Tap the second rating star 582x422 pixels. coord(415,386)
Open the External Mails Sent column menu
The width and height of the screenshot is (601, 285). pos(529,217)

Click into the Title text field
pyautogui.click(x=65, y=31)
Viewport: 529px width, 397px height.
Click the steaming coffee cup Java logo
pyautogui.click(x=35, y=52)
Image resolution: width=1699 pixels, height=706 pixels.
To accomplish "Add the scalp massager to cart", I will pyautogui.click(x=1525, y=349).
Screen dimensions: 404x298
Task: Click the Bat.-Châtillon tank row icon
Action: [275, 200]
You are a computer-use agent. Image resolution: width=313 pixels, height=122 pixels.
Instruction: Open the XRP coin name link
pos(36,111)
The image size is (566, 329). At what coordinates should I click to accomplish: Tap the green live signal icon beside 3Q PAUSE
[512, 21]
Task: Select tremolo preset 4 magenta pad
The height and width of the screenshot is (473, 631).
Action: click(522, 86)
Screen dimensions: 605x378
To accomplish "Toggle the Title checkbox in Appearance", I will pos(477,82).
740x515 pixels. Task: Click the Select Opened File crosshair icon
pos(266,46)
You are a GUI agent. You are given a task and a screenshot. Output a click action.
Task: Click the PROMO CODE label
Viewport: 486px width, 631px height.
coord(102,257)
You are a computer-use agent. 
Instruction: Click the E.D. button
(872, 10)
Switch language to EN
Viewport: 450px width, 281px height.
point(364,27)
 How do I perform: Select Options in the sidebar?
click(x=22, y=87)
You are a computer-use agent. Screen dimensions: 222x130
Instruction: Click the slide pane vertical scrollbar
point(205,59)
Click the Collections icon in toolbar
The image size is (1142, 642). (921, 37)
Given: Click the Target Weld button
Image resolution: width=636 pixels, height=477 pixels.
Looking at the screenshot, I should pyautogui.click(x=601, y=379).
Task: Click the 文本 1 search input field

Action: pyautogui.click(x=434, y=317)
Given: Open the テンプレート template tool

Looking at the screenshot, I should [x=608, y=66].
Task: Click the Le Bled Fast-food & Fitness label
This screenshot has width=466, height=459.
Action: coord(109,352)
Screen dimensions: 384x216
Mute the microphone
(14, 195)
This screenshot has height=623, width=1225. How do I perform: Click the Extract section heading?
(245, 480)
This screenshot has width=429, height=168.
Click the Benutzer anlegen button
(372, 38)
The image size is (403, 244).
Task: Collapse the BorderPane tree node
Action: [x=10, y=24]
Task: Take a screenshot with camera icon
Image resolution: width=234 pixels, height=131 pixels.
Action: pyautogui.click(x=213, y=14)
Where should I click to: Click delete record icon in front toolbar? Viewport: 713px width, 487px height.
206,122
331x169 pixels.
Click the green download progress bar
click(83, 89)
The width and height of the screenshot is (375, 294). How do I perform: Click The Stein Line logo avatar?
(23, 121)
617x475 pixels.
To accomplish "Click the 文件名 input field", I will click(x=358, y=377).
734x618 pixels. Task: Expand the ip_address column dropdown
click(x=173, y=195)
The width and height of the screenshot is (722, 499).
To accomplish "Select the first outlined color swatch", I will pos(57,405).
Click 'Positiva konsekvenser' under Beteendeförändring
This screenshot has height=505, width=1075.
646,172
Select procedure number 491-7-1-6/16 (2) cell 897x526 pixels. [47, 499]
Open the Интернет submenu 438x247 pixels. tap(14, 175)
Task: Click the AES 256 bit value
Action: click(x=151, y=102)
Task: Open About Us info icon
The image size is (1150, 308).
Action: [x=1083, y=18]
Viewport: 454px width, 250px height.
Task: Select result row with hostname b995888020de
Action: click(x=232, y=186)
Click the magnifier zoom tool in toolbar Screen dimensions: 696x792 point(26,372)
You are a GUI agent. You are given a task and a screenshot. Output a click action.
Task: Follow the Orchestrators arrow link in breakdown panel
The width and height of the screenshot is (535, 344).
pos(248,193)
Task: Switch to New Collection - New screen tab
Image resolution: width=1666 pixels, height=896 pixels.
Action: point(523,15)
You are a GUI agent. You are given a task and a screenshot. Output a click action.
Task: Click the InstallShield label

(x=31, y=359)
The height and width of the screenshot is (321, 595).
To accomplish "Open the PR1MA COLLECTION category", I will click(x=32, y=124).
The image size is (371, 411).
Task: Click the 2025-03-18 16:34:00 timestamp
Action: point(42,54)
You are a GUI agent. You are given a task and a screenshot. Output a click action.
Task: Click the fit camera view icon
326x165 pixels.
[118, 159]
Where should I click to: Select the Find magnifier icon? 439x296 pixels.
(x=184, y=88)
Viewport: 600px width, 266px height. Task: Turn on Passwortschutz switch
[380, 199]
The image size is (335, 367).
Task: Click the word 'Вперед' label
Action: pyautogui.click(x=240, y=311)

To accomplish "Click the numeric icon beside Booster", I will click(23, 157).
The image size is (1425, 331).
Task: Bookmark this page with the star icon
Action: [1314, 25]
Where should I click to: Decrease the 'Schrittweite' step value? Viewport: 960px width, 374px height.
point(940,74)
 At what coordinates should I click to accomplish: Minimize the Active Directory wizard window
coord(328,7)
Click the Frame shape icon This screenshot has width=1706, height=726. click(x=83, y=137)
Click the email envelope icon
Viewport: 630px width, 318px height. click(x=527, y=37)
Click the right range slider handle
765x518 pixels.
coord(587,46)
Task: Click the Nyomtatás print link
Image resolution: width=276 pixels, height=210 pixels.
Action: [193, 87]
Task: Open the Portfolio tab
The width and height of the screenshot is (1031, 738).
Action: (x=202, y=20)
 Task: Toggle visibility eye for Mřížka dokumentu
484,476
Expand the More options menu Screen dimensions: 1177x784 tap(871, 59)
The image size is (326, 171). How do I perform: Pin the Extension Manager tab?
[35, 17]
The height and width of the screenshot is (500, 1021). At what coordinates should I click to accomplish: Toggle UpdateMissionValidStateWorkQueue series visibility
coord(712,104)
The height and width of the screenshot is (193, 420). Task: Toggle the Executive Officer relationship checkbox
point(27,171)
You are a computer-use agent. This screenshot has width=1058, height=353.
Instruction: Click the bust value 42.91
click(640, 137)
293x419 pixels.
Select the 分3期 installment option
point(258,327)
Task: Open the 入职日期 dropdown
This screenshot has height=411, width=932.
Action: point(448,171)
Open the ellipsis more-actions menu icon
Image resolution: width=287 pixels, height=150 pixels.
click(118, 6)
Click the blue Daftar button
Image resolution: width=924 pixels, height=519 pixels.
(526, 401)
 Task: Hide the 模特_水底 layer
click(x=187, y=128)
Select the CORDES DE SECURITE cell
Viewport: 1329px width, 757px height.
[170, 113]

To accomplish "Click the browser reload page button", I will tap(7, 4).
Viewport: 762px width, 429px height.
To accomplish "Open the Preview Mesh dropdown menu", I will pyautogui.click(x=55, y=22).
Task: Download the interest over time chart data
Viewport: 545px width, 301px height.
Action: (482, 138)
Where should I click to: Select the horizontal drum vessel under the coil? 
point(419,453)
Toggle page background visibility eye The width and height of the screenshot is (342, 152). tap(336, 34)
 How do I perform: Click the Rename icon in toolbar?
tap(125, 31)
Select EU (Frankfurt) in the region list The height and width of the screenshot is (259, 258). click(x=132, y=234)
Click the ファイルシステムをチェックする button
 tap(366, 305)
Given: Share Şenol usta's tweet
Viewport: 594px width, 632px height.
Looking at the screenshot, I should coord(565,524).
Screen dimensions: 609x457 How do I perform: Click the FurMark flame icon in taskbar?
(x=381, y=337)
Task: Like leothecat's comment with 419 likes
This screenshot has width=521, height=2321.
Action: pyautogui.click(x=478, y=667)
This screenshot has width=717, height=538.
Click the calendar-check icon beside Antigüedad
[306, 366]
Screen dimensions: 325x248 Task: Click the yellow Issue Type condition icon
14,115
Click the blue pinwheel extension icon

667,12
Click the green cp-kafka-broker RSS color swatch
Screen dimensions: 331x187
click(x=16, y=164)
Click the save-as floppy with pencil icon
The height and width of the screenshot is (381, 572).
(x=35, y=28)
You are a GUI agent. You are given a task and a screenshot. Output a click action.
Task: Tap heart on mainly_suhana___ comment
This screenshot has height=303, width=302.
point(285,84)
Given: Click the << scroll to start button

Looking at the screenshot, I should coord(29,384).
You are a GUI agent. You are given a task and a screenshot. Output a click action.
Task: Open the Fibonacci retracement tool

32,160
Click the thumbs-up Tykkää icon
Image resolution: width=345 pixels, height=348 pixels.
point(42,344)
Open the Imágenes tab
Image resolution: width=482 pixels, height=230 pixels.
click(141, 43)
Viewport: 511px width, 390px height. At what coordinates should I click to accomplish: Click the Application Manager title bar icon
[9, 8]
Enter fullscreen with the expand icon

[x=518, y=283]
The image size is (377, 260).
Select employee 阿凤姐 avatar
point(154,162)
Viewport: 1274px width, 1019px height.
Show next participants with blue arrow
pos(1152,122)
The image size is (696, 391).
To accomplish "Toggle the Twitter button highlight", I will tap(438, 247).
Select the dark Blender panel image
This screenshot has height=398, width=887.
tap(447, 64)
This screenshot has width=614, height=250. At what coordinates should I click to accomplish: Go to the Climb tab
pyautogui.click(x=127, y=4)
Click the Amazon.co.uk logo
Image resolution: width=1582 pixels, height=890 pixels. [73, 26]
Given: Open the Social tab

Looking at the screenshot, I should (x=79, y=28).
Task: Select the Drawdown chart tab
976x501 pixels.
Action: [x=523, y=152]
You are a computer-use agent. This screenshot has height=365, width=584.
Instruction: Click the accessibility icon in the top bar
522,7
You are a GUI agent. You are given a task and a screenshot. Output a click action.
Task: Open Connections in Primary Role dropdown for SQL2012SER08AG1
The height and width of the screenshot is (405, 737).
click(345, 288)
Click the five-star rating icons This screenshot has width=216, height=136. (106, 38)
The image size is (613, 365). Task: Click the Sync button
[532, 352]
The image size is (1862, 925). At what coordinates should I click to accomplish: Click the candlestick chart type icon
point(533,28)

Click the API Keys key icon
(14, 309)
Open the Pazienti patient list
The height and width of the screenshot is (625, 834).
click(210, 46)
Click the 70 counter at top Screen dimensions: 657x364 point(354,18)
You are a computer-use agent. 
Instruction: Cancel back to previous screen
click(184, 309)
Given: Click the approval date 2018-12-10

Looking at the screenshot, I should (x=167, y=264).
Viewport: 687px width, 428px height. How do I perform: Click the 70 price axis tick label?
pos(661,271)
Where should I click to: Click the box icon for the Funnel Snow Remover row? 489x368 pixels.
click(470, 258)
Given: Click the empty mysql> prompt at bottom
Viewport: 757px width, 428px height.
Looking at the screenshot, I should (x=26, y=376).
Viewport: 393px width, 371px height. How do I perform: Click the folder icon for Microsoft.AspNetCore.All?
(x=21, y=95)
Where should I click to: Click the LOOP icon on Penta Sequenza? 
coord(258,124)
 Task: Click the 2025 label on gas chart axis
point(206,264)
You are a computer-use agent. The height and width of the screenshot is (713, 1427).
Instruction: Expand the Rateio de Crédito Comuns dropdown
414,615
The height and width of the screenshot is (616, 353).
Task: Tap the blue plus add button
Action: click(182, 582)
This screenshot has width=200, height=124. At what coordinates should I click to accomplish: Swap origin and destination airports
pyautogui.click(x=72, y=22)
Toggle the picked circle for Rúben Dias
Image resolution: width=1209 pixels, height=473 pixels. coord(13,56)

⁂

#### REQUIREMENT
Each line of the entries holding the string "camera" should be found and copied.

#### RESULT FOR THIS TASK
Task: Take a screenshot with camera icon
Task: Click the fit camera view icon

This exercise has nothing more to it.